The room went up with applause and for once I wished the noise wouldn't stop, if it did Viscera would start speaking in that horrendous tank wrenching voice of hers. But, to my great dismay, the noise died down.

"Good evening Autobot's, and thank you all again for being here at my _humblest_ request. I _wholly_ believe that by bringing our bot's together from inside and outside the foundation not only up hold's morality in our ranks, but our integrity as well." More applause filled the room but just as quickly died down again.

"As Femme Commander I _promise_ to do my very best to uphold the regality that makes this army strong." She boasted even further and I clung to my father tighter, her voice scraped my audios like nails against a chalkboard. That should be _me_ up there saying that.

"To command an army is no easy feat, although it may appear that way as I have all my servants—I mean _soldiers_ do the hard work for me." She taunted and the room burst into raucous laughter at the offending joke. This was shear torture.

"Father, can we go…_please_?" I pled desperately again into his neck.

"It'll be over soon dearest, I promise." Yoketron whispered soothingly rubbing my back. My body trembled; I didn't know how much more of this I could take.

"But enough about that, I'd like to get to the spark of why I'm making this announcement tonight." The room quieted again.

"As you may already know as I am Femme Commander, there are certain…_duties_ that must be fulfilled." A pause in her speech, something was…off. I'm not certain if anyone else noticed it but the tone in Viscera's voice had changed, and for the first time I peeked at the platform and saw Viscera wasn't only sharing the stage with Councilor Xenon but also…with Optimus Prime as well. Then, upon closer inspection, I noticed she was (_gasp!_)…she was…_holding his hand__?_

"And that grandest duty is why tonight, in the presence of every Autobot here, I'd like to announce the official launch of the courtship between Optimus Prime and myself." The room went up again in monstrous cheers, but somehow I couldn't hear it. All I could hear was my spark was pounding.

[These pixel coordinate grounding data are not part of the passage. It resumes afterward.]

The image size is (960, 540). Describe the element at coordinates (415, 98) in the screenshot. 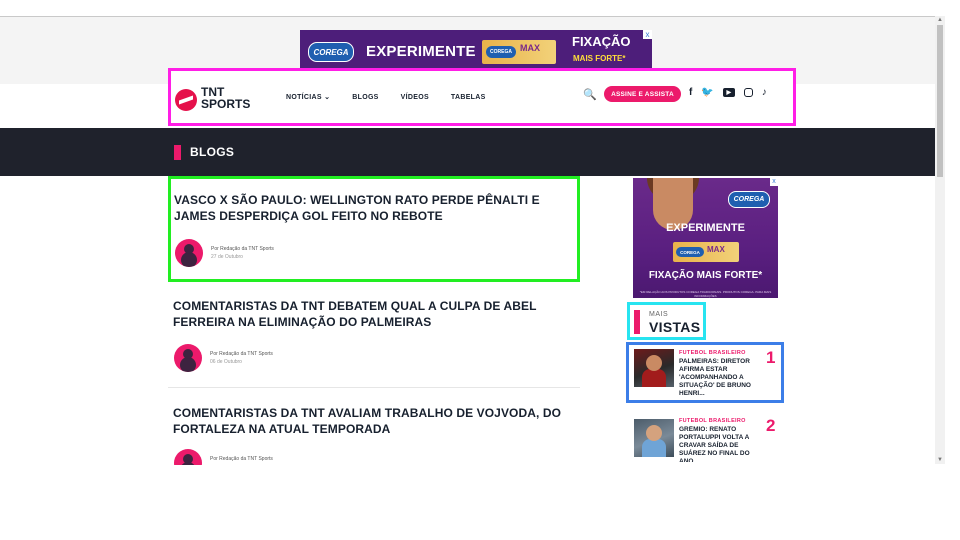

I see `nav-item-videos: VÍDEOS` at that location.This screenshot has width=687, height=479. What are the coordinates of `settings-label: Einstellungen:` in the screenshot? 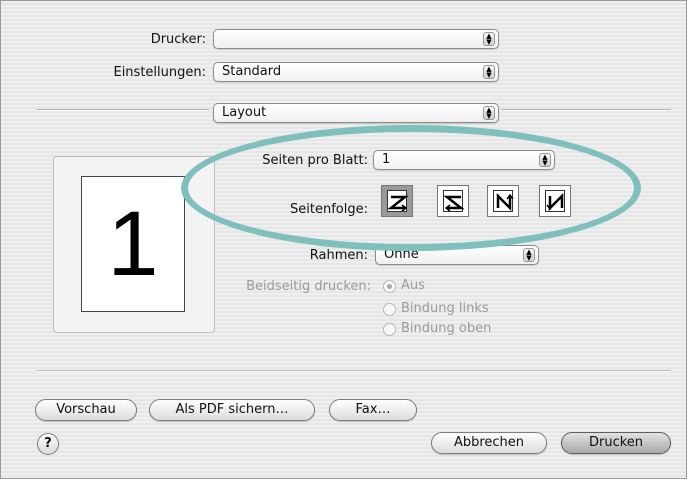 It's located at (160, 72). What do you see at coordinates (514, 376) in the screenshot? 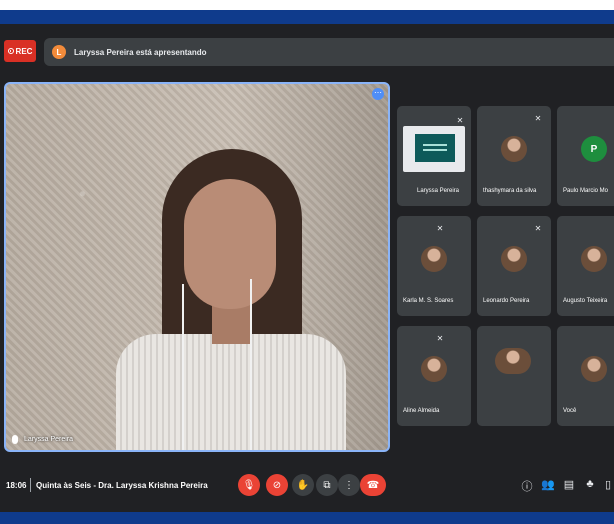
I see `participant-tile` at bounding box center [514, 376].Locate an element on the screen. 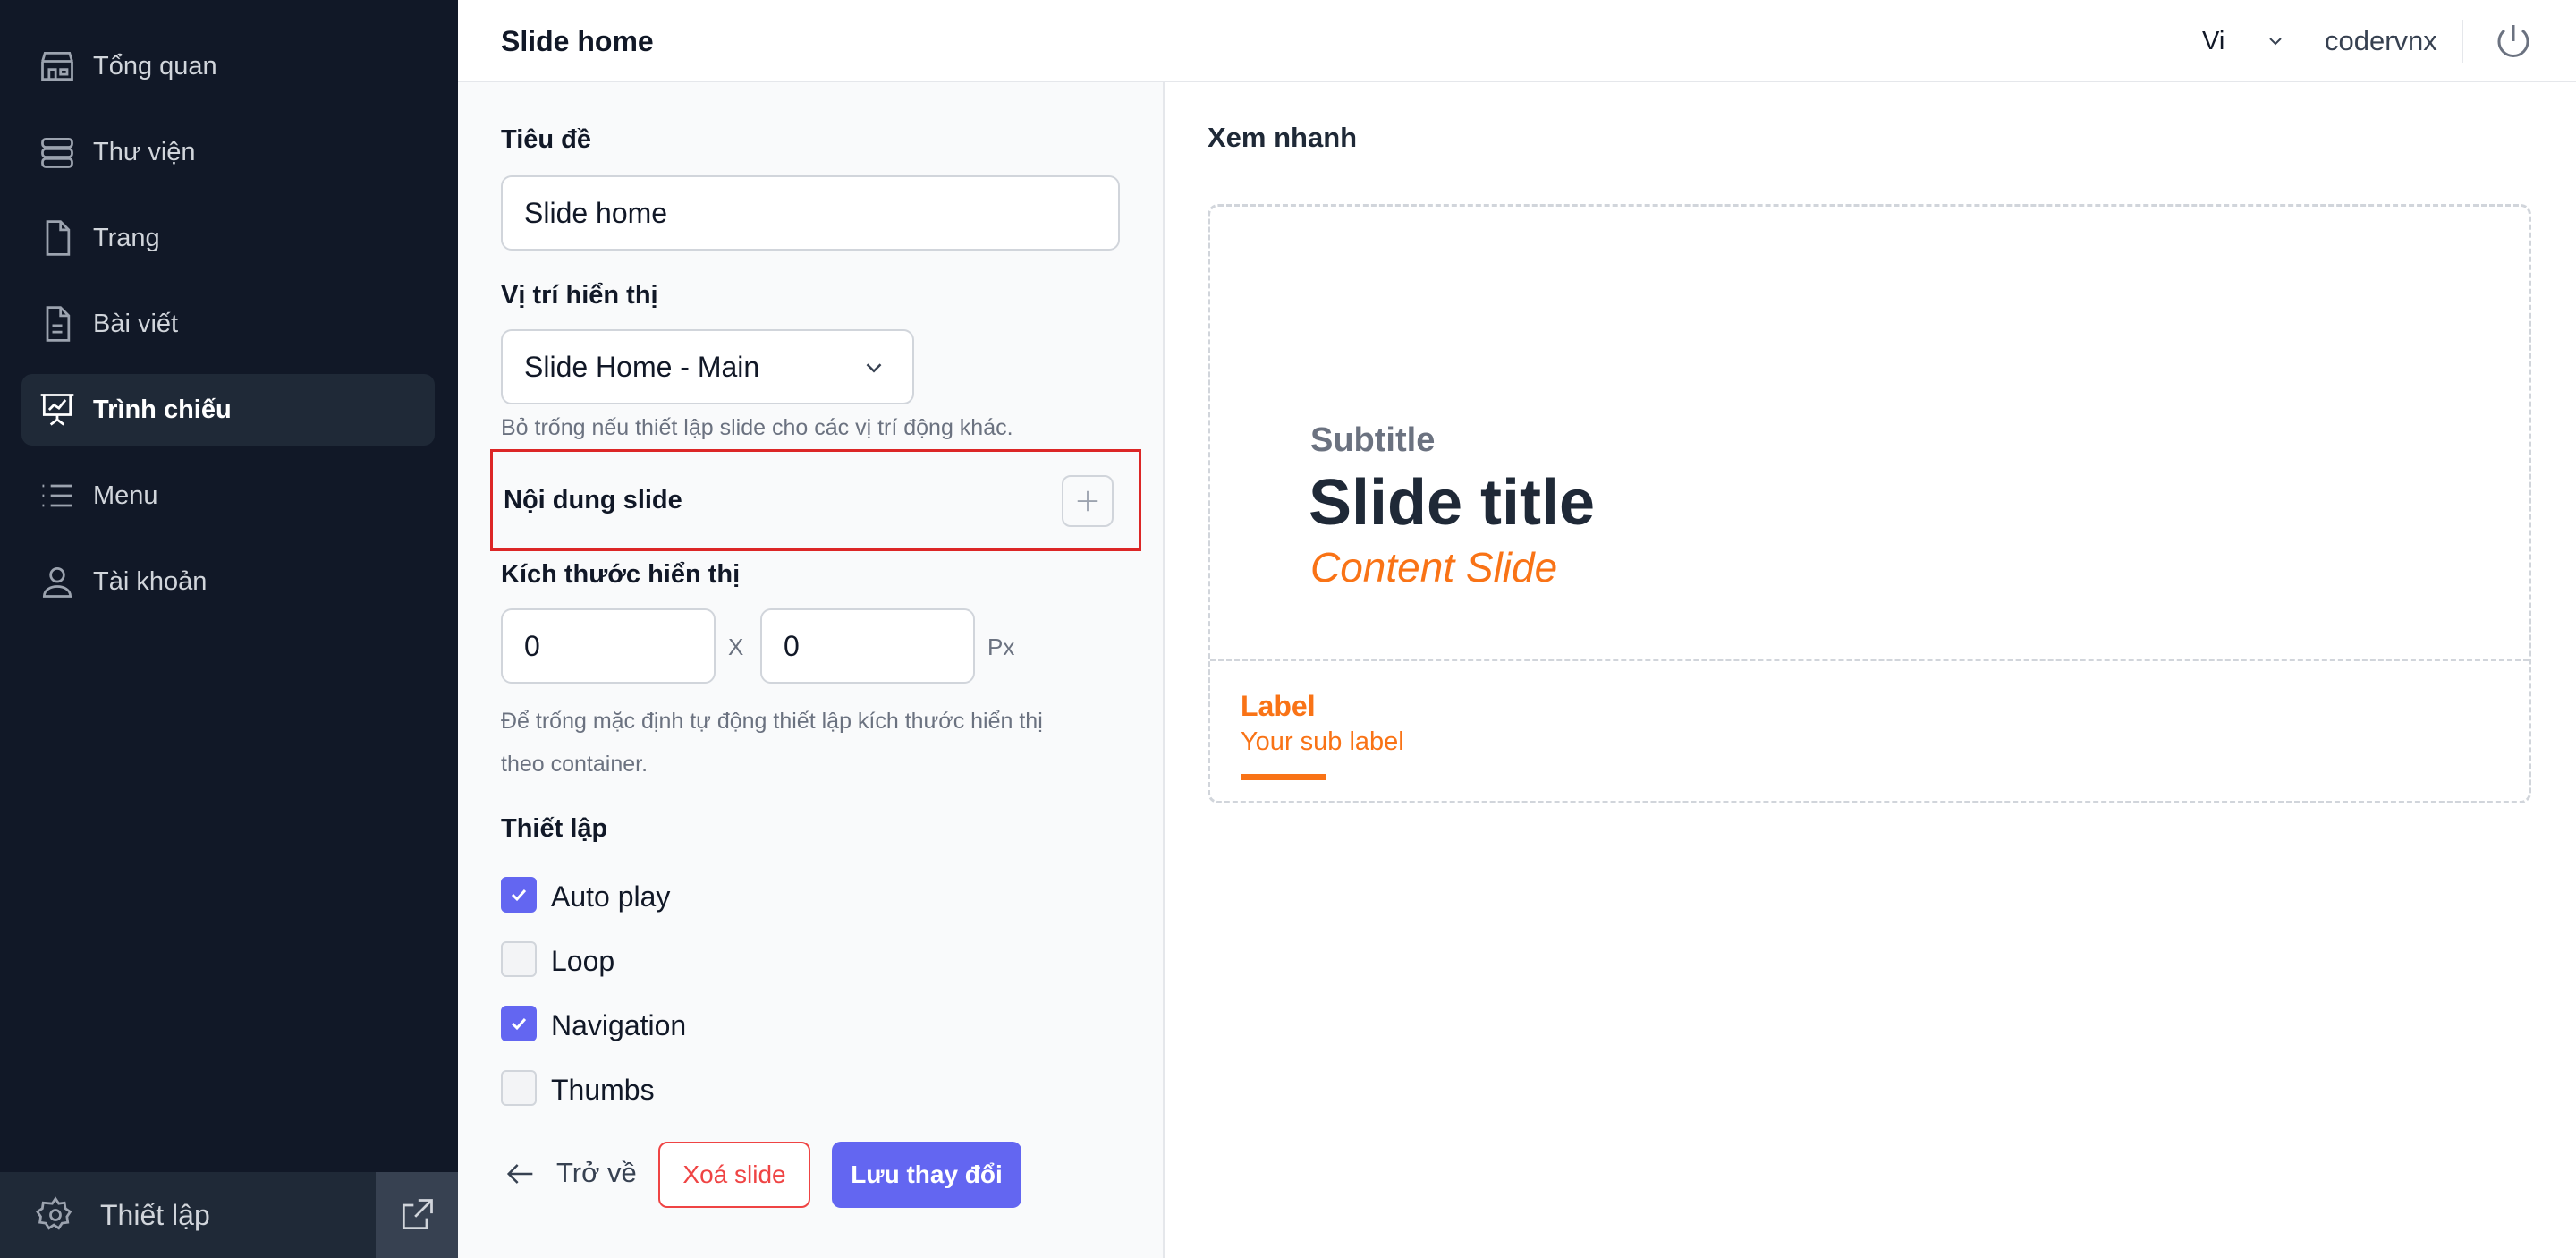  settings-section-label: Thiết lập is located at coordinates (554, 828).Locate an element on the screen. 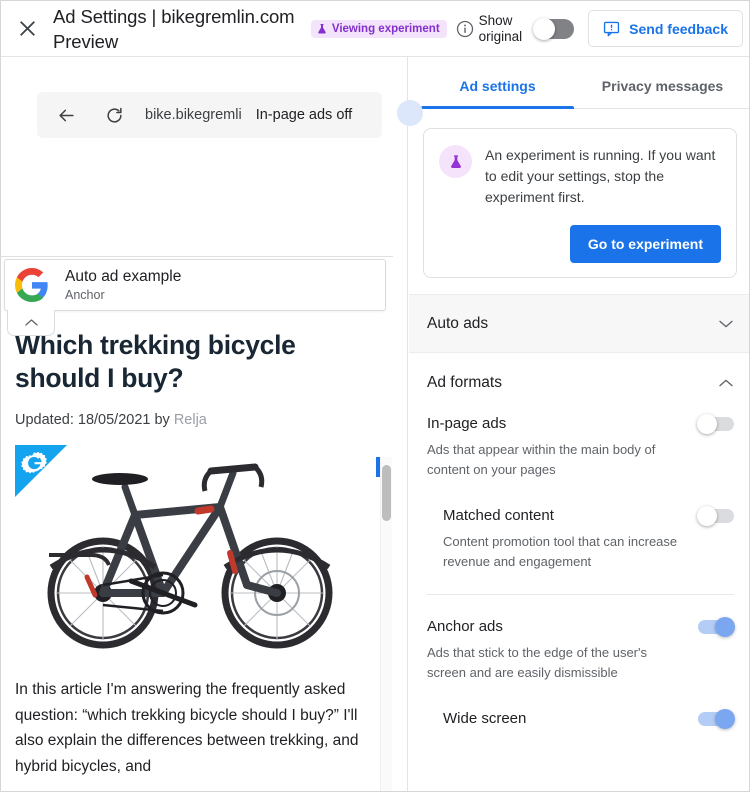  viewing-experiment-badge: Viewing experiment is located at coordinates (378, 28).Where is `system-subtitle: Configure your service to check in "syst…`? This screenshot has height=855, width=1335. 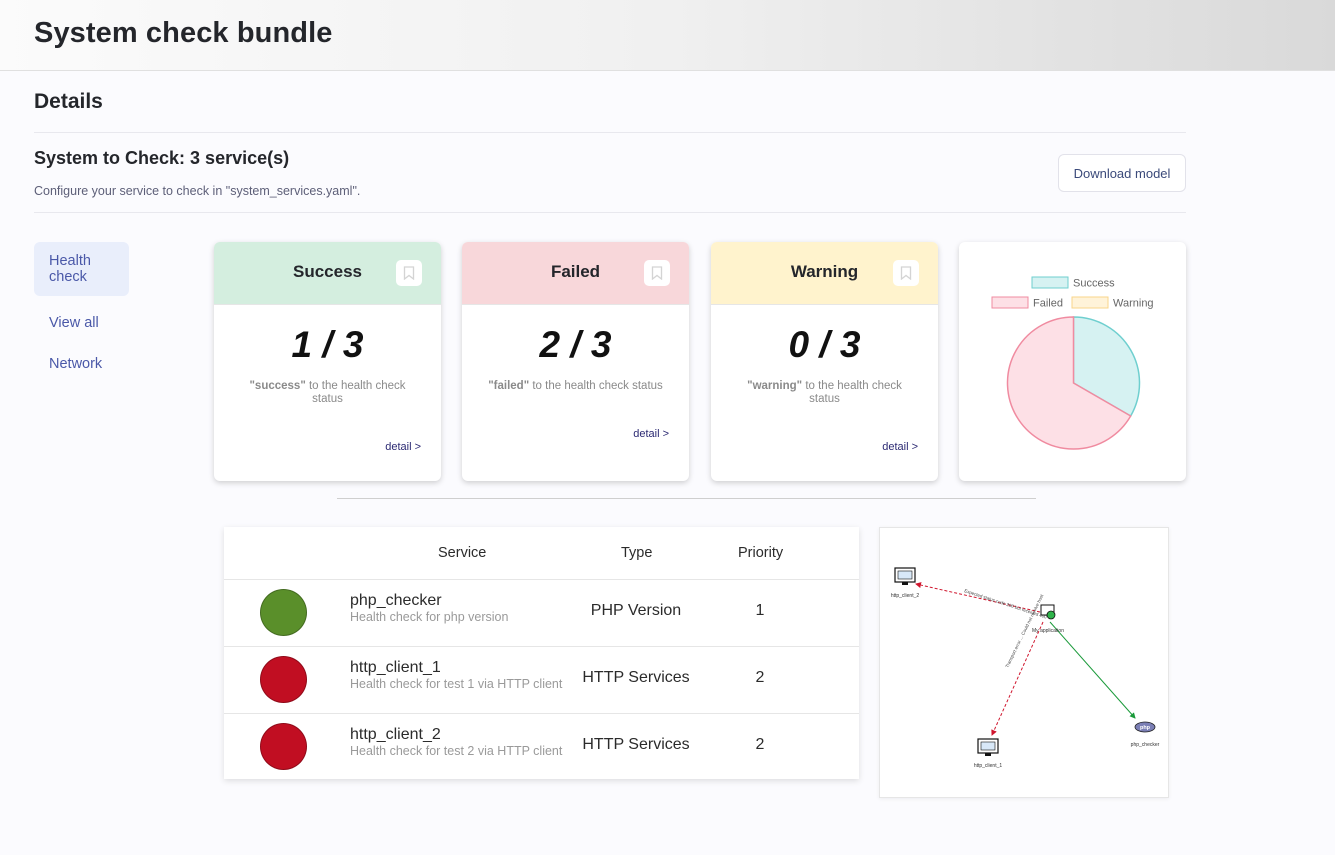 system-subtitle: Configure your service to check in "syst… is located at coordinates (198, 191).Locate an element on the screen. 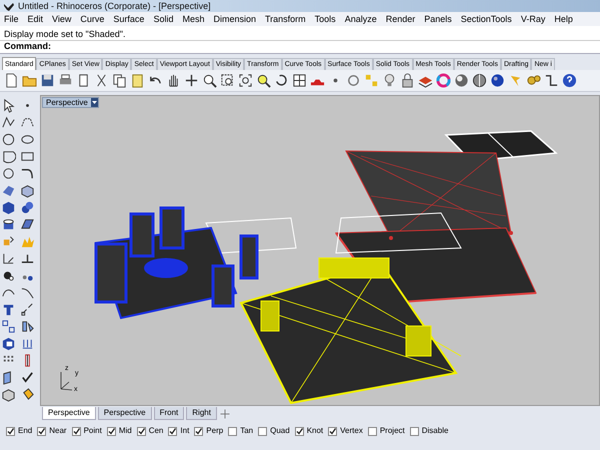 The image size is (600, 450). light-bulb-icon is located at coordinates (390, 80).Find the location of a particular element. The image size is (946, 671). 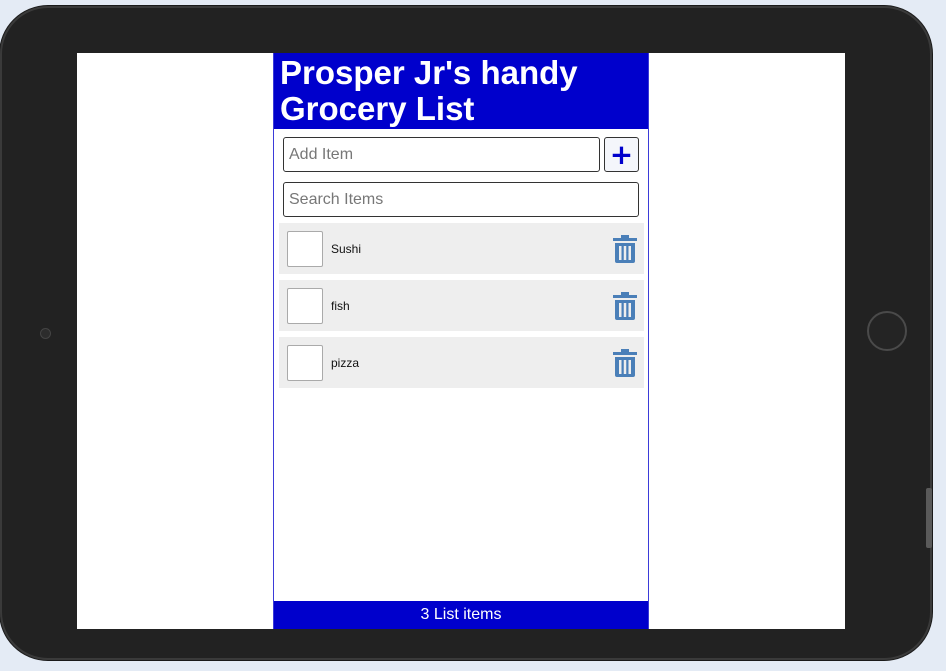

My body felt numb. A mistake, it _had_ to be a mistake, those _vile_ words she spilled couldn't have been true. She…was courting Optimus Prime?

"No…no, it's not true…"

I couldn't feel my hands. I'd lost my grip sliding helplessly to the floor.

"What? Elita?—_Elita_!" My father's voice faded with every word and slowly, everything began to fade.

Slowly, the sounds disappeared

Slowly…. the lights went dim.

_Slooowly_….my spark began to calm

_Slooooowly_…..I fell into blackness.